→ **Task item**
Give a verbatim quotation of every record.

→ **Data to use**
==*==

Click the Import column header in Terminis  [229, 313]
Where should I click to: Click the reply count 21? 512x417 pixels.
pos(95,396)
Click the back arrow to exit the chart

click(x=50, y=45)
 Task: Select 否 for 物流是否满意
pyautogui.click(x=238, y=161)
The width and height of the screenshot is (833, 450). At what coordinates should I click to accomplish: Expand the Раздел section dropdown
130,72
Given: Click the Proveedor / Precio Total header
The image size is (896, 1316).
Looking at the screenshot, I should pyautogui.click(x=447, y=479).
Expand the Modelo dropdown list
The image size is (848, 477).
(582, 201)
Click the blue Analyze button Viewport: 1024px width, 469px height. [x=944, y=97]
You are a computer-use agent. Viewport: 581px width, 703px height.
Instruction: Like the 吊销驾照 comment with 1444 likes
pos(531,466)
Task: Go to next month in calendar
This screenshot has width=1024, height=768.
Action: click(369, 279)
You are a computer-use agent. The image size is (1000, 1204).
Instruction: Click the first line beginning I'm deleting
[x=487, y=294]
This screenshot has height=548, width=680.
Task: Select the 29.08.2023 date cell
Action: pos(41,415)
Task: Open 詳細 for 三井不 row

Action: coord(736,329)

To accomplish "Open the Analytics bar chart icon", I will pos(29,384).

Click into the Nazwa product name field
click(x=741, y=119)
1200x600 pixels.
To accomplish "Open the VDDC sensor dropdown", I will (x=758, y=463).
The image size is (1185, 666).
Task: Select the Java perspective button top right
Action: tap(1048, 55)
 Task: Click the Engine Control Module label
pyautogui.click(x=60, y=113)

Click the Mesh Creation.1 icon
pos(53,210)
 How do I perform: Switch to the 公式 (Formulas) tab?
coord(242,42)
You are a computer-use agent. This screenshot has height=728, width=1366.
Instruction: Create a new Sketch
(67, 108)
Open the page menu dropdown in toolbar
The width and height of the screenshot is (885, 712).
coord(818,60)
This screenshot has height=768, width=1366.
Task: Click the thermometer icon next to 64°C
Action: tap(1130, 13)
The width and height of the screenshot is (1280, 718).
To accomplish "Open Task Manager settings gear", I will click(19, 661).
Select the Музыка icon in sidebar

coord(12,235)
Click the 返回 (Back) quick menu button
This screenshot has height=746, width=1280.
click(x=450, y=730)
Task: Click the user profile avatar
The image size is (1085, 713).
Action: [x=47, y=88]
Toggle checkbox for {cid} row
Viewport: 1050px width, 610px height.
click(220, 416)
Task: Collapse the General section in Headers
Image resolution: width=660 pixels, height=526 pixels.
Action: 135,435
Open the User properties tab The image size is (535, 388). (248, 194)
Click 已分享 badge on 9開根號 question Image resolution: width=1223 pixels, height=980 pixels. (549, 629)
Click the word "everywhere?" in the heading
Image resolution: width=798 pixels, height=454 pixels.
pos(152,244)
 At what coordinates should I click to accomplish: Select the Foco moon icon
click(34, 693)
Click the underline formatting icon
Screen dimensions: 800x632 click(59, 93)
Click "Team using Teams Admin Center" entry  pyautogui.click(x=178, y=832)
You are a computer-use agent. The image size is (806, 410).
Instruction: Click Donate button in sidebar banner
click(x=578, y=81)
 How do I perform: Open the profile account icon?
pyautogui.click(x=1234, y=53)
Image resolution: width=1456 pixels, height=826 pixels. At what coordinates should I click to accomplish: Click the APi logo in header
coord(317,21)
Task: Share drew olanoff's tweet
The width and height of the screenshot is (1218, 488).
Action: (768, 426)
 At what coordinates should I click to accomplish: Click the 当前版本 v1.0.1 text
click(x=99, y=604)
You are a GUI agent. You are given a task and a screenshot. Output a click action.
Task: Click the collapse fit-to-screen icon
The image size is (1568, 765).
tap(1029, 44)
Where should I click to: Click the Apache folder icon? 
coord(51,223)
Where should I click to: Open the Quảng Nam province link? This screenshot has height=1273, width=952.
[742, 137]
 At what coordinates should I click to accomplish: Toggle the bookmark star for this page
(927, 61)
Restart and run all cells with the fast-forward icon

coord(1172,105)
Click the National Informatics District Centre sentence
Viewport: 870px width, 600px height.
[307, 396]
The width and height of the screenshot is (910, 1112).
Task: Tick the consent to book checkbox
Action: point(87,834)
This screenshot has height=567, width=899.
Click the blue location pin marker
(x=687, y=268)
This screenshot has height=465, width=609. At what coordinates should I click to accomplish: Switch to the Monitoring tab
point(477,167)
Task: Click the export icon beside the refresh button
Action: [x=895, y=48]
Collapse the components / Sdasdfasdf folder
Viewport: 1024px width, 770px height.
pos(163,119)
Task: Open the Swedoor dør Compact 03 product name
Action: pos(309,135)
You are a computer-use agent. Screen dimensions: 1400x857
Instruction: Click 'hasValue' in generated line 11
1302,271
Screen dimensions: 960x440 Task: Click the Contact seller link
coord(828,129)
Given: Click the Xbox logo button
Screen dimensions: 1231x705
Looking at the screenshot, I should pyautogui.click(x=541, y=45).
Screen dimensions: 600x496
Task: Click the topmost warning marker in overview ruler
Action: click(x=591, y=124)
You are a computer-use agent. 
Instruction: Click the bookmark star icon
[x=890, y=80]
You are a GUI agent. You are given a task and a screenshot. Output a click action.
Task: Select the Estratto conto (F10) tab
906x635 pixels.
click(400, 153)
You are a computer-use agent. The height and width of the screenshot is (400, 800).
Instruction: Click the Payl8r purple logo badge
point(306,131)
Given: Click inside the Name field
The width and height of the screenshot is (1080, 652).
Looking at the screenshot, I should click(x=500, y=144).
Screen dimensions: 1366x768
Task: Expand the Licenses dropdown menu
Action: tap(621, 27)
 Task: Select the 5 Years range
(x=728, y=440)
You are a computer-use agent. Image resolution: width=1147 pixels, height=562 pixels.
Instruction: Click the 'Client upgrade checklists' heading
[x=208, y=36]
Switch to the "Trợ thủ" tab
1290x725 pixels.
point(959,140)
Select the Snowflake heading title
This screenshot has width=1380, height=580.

==*==

→ **Your response**
Click the Import column header in Terminis  [229, 313]
Where should I click to: Click the reply count 21? 512x417 pixels.
pos(95,396)
Click the back arrow to exit the chart

click(x=50, y=45)
 Task: Select 否 for 物流是否满意
pyautogui.click(x=238, y=161)
The width and height of the screenshot is (833, 450). At what coordinates should I click to accomplish: Expand the Раздел section dropdown
130,72
Given: Click the Proveedor / Precio Total header
The image size is (896, 1316).
Looking at the screenshot, I should pyautogui.click(x=447, y=479).
Expand the Modelo dropdown list
The image size is (848, 477).
(582, 201)
Click the blue Analyze button Viewport: 1024px width, 469px height. [x=944, y=97]
You are a computer-use agent. Viewport: 581px width, 703px height.
Instruction: Like the 吊销驾照 comment with 1444 likes
pos(531,466)
Task: Go to next month in calendar
This screenshot has width=1024, height=768.
Action: click(369, 279)
You are a computer-use agent. The image size is (1000, 1204).
Instruction: Click the first line beginning I'm deleting
[x=487, y=294]
This screenshot has height=548, width=680.
Task: Select the 29.08.2023 date cell
Action: pos(41,415)
Task: Open 詳細 for 三井不 row

Action: coord(736,329)

To accomplish "Open the Analytics bar chart icon", I will pos(29,384).

Click into the Nazwa product name field
click(x=741, y=119)
1200x600 pixels.
To accomplish "Open the VDDC sensor dropdown", I will (x=758, y=463).
The image size is (1185, 666).
Task: Select the Java perspective button top right
Action: tap(1048, 55)
 Task: Click the Engine Control Module label
pyautogui.click(x=60, y=113)

Click the Mesh Creation.1 icon
pos(53,210)
 How do I perform: Switch to the 公式 (Formulas) tab?
coord(242,42)
You are a computer-use agent. This screenshot has height=728, width=1366.
Instruction: Create a new Sketch
(67, 108)
Open the page menu dropdown in toolbar
The width and height of the screenshot is (885, 712).
coord(818,60)
This screenshot has height=768, width=1366.
Task: Click the thermometer icon next to 64°C
Action: tap(1130, 13)
The width and height of the screenshot is (1280, 718).
To accomplish "Open Task Manager settings gear", I will click(19, 661).
Select the Музыка icon in sidebar

coord(12,235)
Click the 返回 (Back) quick menu button
This screenshot has height=746, width=1280.
click(x=450, y=730)
Task: Click the user profile avatar
The image size is (1085, 713).
Action: [x=47, y=88]
Toggle checkbox for {cid} row
Viewport: 1050px width, 610px height.
click(220, 416)
Task: Collapse the General section in Headers
Image resolution: width=660 pixels, height=526 pixels.
Action: 135,435
Open the User properties tab The image size is (535, 388). (248, 194)
Click 已分享 badge on 9開根號 question Image resolution: width=1223 pixels, height=980 pixels. (549, 629)
Click the word "everywhere?" in the heading
Image resolution: width=798 pixels, height=454 pixels.
pos(152,244)
 At what coordinates should I click to accomplish: Select the Foco moon icon
click(34, 693)
Click the underline formatting icon
Screen dimensions: 800x632 click(59, 93)
Click "Team using Teams Admin Center" entry  pyautogui.click(x=178, y=832)
You are a computer-use agent. The image size is (806, 410).
Instruction: Click Donate button in sidebar banner
click(x=578, y=81)
 How do I perform: Open the profile account icon?
pyautogui.click(x=1234, y=53)
Image resolution: width=1456 pixels, height=826 pixels. At what coordinates should I click to accomplish: Click the APi logo in header
coord(317,21)
Task: Share drew olanoff's tweet
The width and height of the screenshot is (1218, 488).
Action: (768, 426)
 At what coordinates should I click to accomplish: Click the 当前版本 v1.0.1 text
click(x=99, y=604)
You are a GUI agent. You are given a task and a screenshot. Output a click action.
Task: Click the collapse fit-to-screen icon
The image size is (1568, 765).
tap(1029, 44)
Where should I click to: Click the Apache folder icon? 
coord(51,223)
Where should I click to: Open the Quảng Nam province link? This screenshot has height=1273, width=952.
[742, 137]
 At what coordinates should I click to accomplish: Toggle the bookmark star for this page
(927, 61)
Restart and run all cells with the fast-forward icon

coord(1172,105)
Click the National Informatics District Centre sentence
Viewport: 870px width, 600px height.
[307, 396]
The width and height of the screenshot is (910, 1112).
Task: Tick the consent to book checkbox
Action: point(87,834)
This screenshot has height=567, width=899.
Click the blue location pin marker
(x=687, y=268)
This screenshot has height=465, width=609. At what coordinates should I click to accomplish: Switch to the Monitoring tab
point(477,167)
Task: Click the export icon beside the refresh button
Action: [x=895, y=48]
Collapse the components / Sdasdfasdf folder
Viewport: 1024px width, 770px height.
pos(163,119)
Task: Open the Swedoor dør Compact 03 product name
Action: pos(309,135)
You are a computer-use agent. Screen dimensions: 1400x857
Instruction: Click 'hasValue' in generated line 11
1302,271
Screen dimensions: 960x440 Task: Click the Contact seller link
coord(828,129)
Given: Click the Xbox logo button
Screen dimensions: 1231x705
Looking at the screenshot, I should pyautogui.click(x=541, y=45).
Screen dimensions: 600x496
Task: Click the topmost warning marker in overview ruler
Action: click(x=591, y=124)
You are a computer-use agent. 
Instruction: Click the bookmark star icon
[x=890, y=80]
You are a GUI agent. You are given a task and a screenshot. Output a click action.
Task: Select the Estratto conto (F10) tab
906x635 pixels.
click(400, 153)
You are a computer-use agent. The height and width of the screenshot is (400, 800).
Instruction: Click the Payl8r purple logo badge
point(306,131)
Given: Click inside the Name field
The width and height of the screenshot is (1080, 652).
Looking at the screenshot, I should click(x=500, y=144).
Screen dimensions: 1366x768
Task: Expand the Licenses dropdown menu
Action: tap(621, 27)
 Task: Select the 5 Years range
(x=728, y=440)
You are a computer-use agent. Image resolution: width=1147 pixels, height=562 pixels.
Instruction: Click the 'Client upgrade checklists' heading
[x=208, y=36]
Switch to the "Trợ thủ" tab
1290x725 pixels.
point(959,140)
Select the Snowflake heading title
This screenshot has width=1380, height=580.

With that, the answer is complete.